Until God, according to his eternal plan, brings us to heaven, he has placed within this world of sin influences that allow us to play baseball and go grocery shopping without seeing every event become a blood bath. We still have arguments with umpires and grit our teeth when the check-out guy is slow, but a sense of decency and balance preserves order and even congeniality. We find many people around us that have cultured our common sense to a high degree of helpfulness and a few that have honed special intellectual and technical skills to make life more bearable for everyone. So it is also with artists, writers, and musicians. The special grace God gives Christians also serves as common grace to the world. The Bible, that God Himself has taught them to love, has made them salt and light and given them personal values that influence conversations and community ideals. God has a purpose still to accomplish in this fallen world and he uses both common grace and special grace to track us down and draw us to him.

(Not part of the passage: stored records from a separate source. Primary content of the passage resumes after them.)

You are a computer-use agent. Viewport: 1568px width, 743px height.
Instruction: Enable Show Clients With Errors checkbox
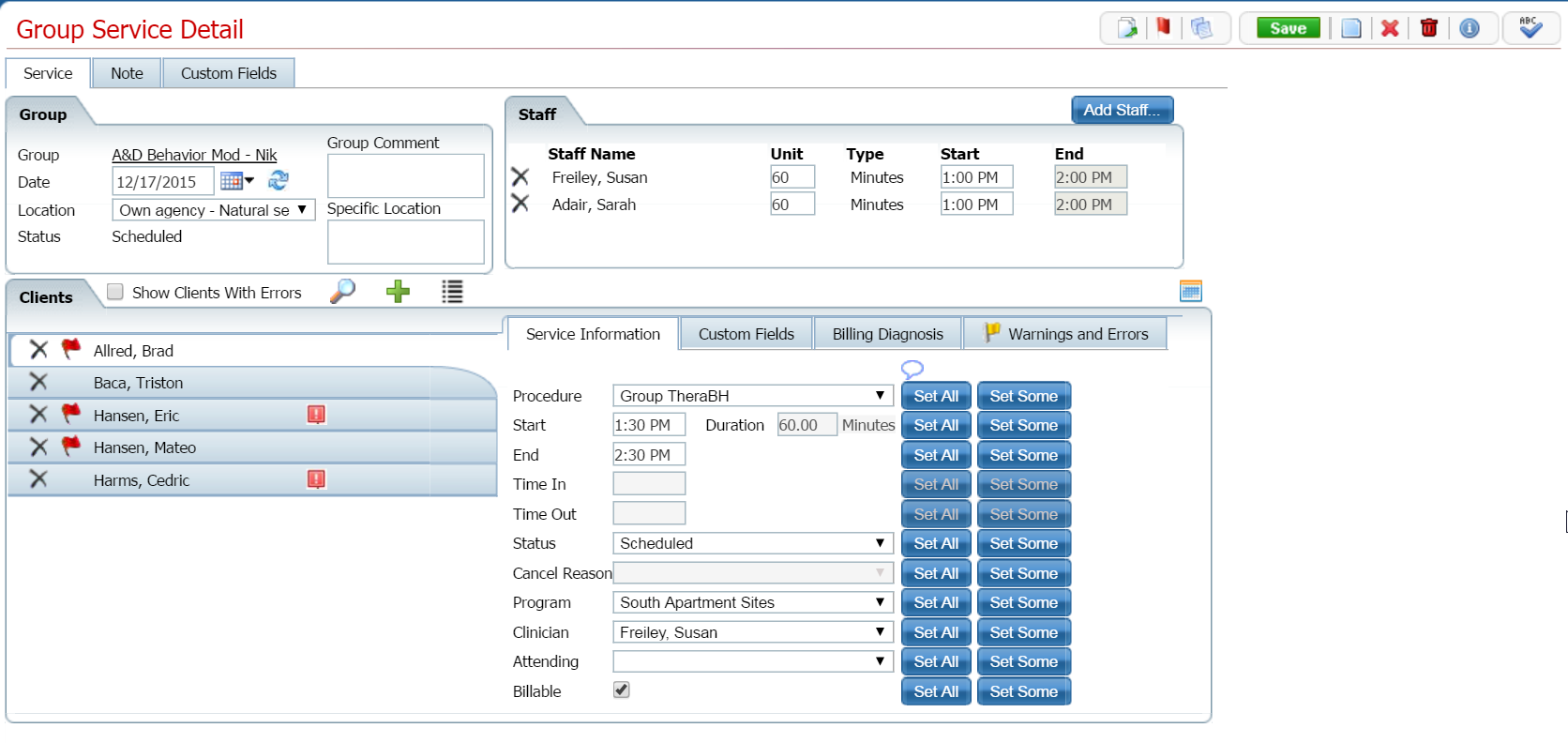click(x=115, y=292)
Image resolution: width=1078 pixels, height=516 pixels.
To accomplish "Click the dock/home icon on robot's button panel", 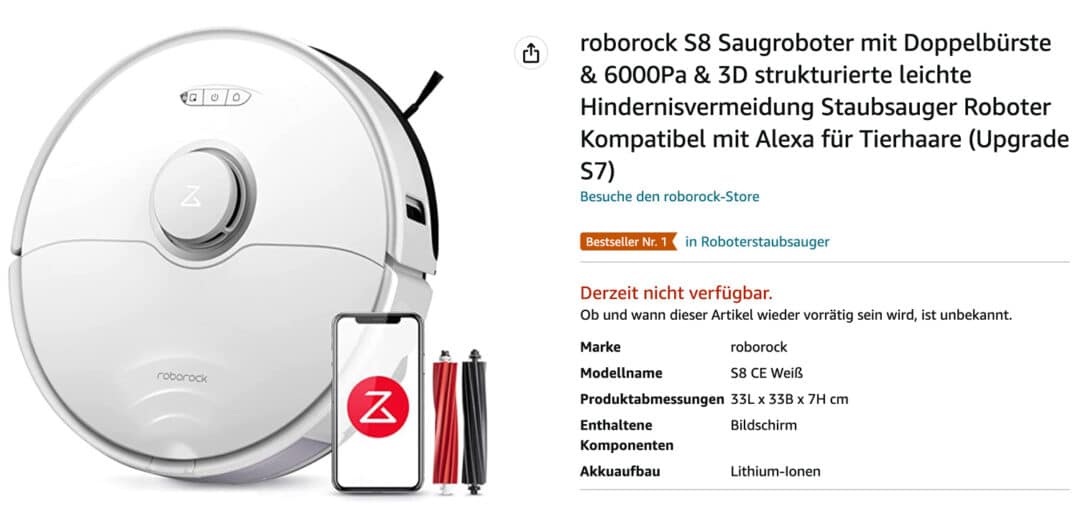I will pos(236,97).
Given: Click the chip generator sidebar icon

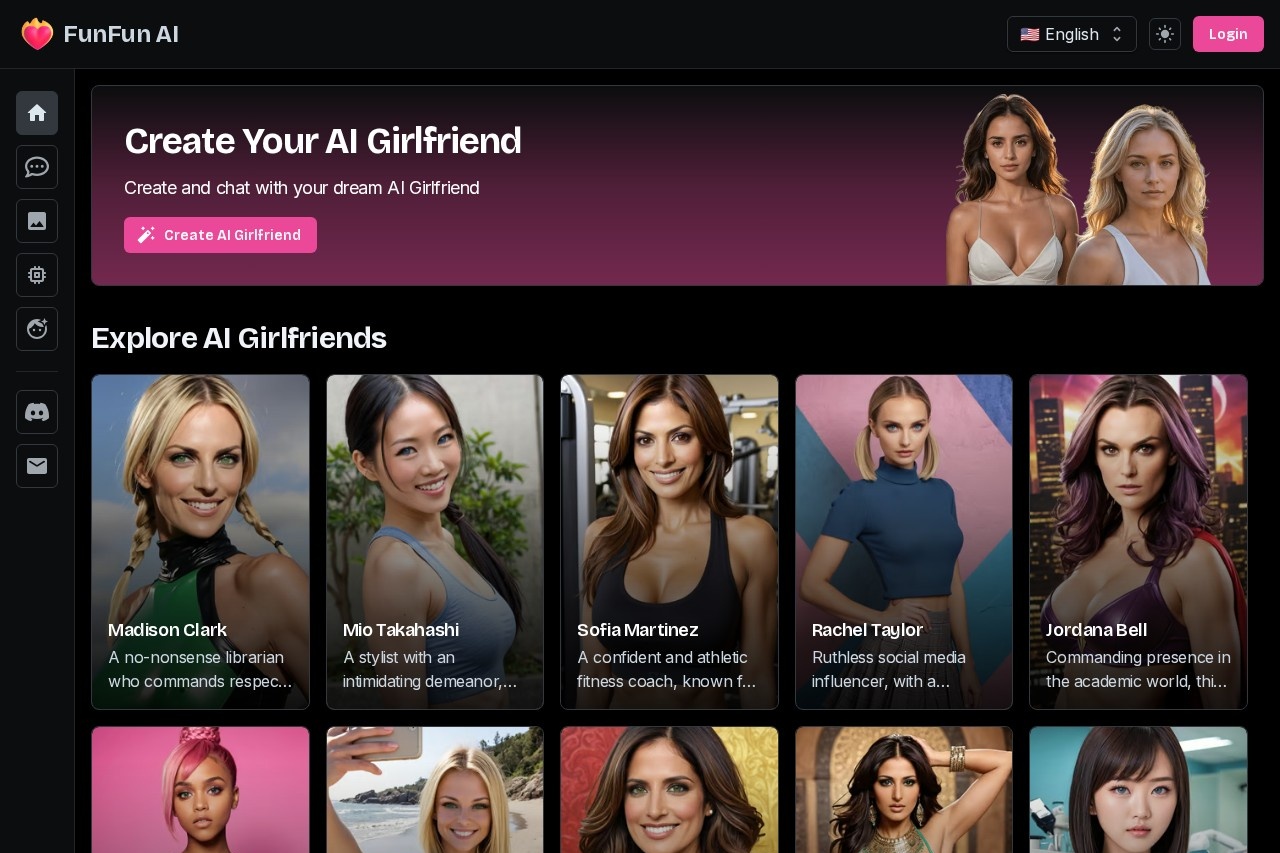Looking at the screenshot, I should click(37, 275).
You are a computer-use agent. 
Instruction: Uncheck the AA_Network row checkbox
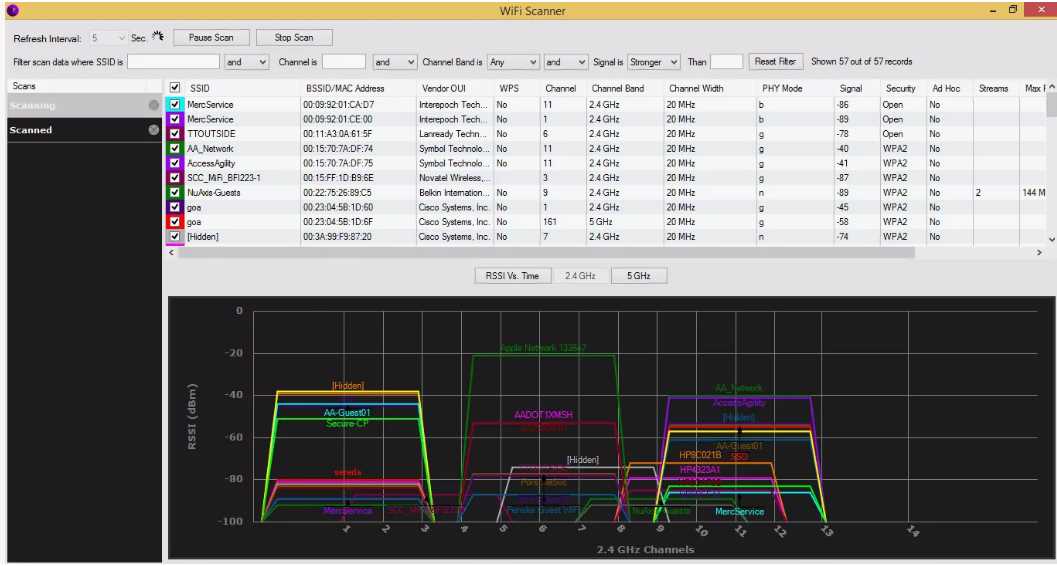176,148
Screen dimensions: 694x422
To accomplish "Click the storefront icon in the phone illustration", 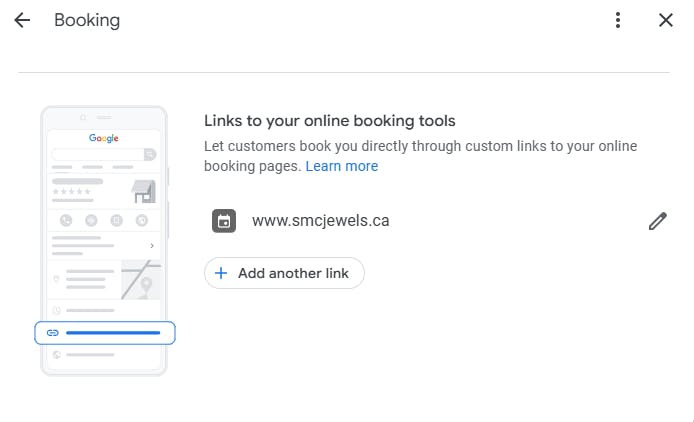I will [x=144, y=190].
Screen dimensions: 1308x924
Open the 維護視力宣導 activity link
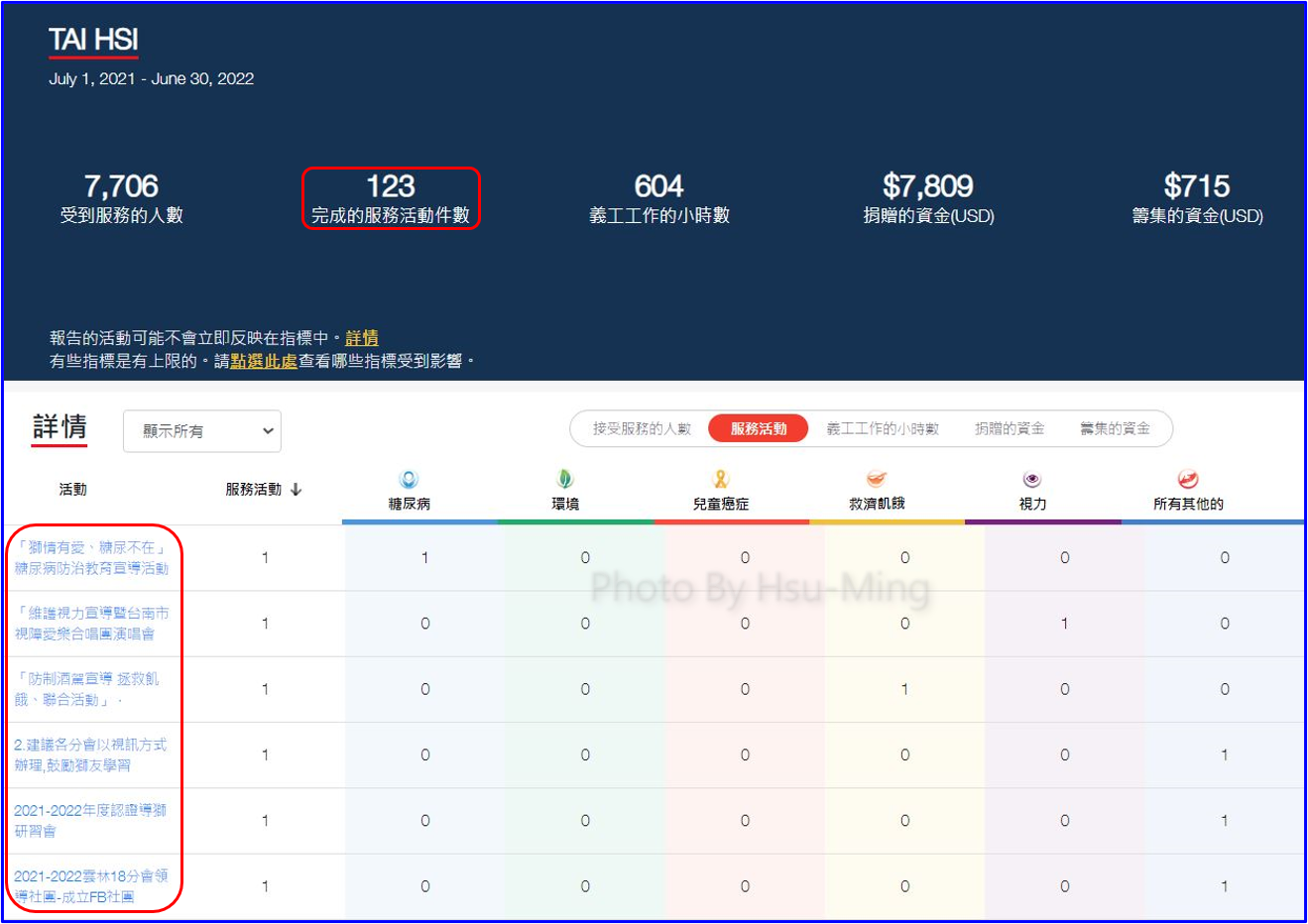click(x=91, y=624)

The church has a calling to distribute as much truth in this world as God has revealed and to display as much grace as God grants it. This makes the church mature inside and bear witness outside. Though there is much decline, much to lament, and we know we have done better and could do better yet, from the standpoint of our own stewardship, we are encouraged when we observe God’s use of these instituted means to hunt us down. We know that he does this through the loving instruction and encouragement in faithful local churches. But also, though our world is a mess, we can sometimes discern the odd and momentary places where the grace of God lurks and inserts a needle point into one’s experience, providing a path for a settled conviction. I received many surprising graces in the relatively insignificant context of a small Mississippi town in the 1950’s and ‘60’s.

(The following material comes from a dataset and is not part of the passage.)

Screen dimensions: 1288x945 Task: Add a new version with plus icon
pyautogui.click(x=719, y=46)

Charles Martin had an old clunker of a bicycle, hard to handle and no potential speed (at least not in the bicycle), and I had a newer and more manageable one that took me all over the town of Brandon, Mississippi. Charles and I were up to a race with each other. The route was around the oval, gravel driveway in front of my house and then onto the single road, gravel again, that led from our house (and ours only), to the top of a hill where a steep concrete single-lane entry to the gravel road emerged from Highway 80 just below. As we rounded the driveway and began our run up the hill, I was fully confident of victory. Then, I saw the clenched jaws of Charles Martin and quickly felt his gravel and ate his dust. He met me where the concrete entrance met the gravel. I was sheepish, and amazed, and found a place to develop a conviction that sometimes sheer dogged determinism and a refusal to quit can overcome the natural advantage that an opponent may have in keeping you from reaching a goal to which you have put your heart. Charles Martin now is in the medical profession and has a ministry to needy children in Africa. If I had not seen him win the race, I am not sure I would have finished Baptists and the Bible (1 Corinthians 9:24, 25).

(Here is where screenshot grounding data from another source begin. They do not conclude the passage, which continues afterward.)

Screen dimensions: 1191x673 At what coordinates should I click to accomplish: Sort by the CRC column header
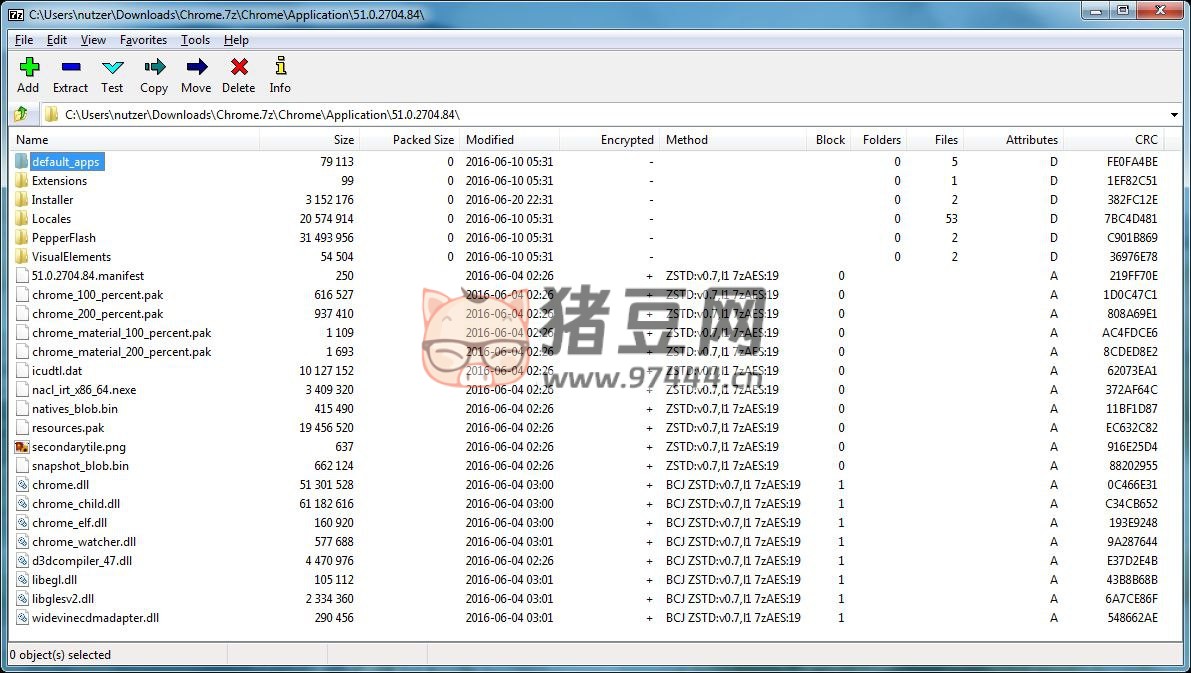click(1146, 140)
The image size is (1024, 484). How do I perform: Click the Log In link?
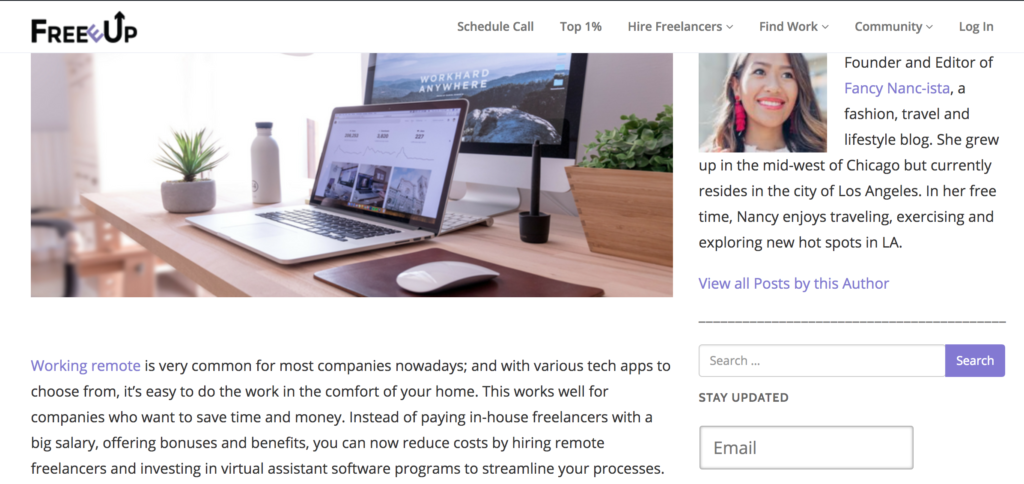click(976, 27)
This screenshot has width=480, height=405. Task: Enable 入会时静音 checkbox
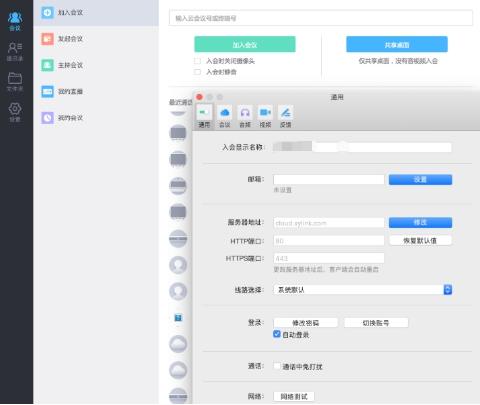click(197, 72)
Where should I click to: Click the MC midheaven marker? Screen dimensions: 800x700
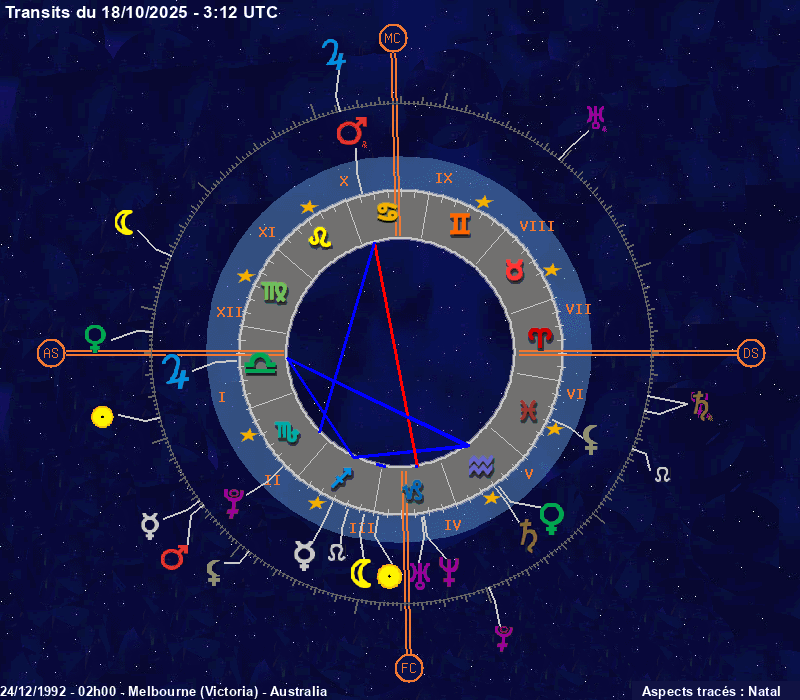tap(393, 39)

Charlotte Graves as a high school young lady played organ at the First Baptist Church. When our softball team would meet on Saturday afternoon at the church parking lot to leave for our weekly game, she would be in the auditorium practicing. She had friends and other things she could have found to do (even in Brandon) but she did not want to embarrass herself or create an unpleasant, grievously-tolerated, annoyance when the time for the offertory came. It was to add to, not detract from, the sense of beauty, wonder, symmetry, and rest that was all to be a part of the worship on Sunday morning. Charlotte, though she resides in Tennessee, now regularly keeps our whole Class of ’64, as well as members of several other classes, informed of events in Brandon and especially of prayer requests for this first semi-decade of baby-boomers heading into retirement, to hospitals, to losses in families, and to eternity. When I was in high school, I could not envision a time when such a large percentage of classmates would give long-term evidence that, for them too, grace lurked in many rescuing places. Charlotte continues to look to little opportunities to establish paths to the true enjoyment of God. I thought about her frequent days there at the church, and grace established a path for the conviction that made me want to stir up the gift that was in me and that it was not wrong, but beneficial to all, if the saints could actually see my progress in the things to which I was called. I am not sure if I would have spent late nights in finalizing lectures, sermons, and chapters if I had not seen Charlotte Graves practicing (1 Timothy :4:15, 16).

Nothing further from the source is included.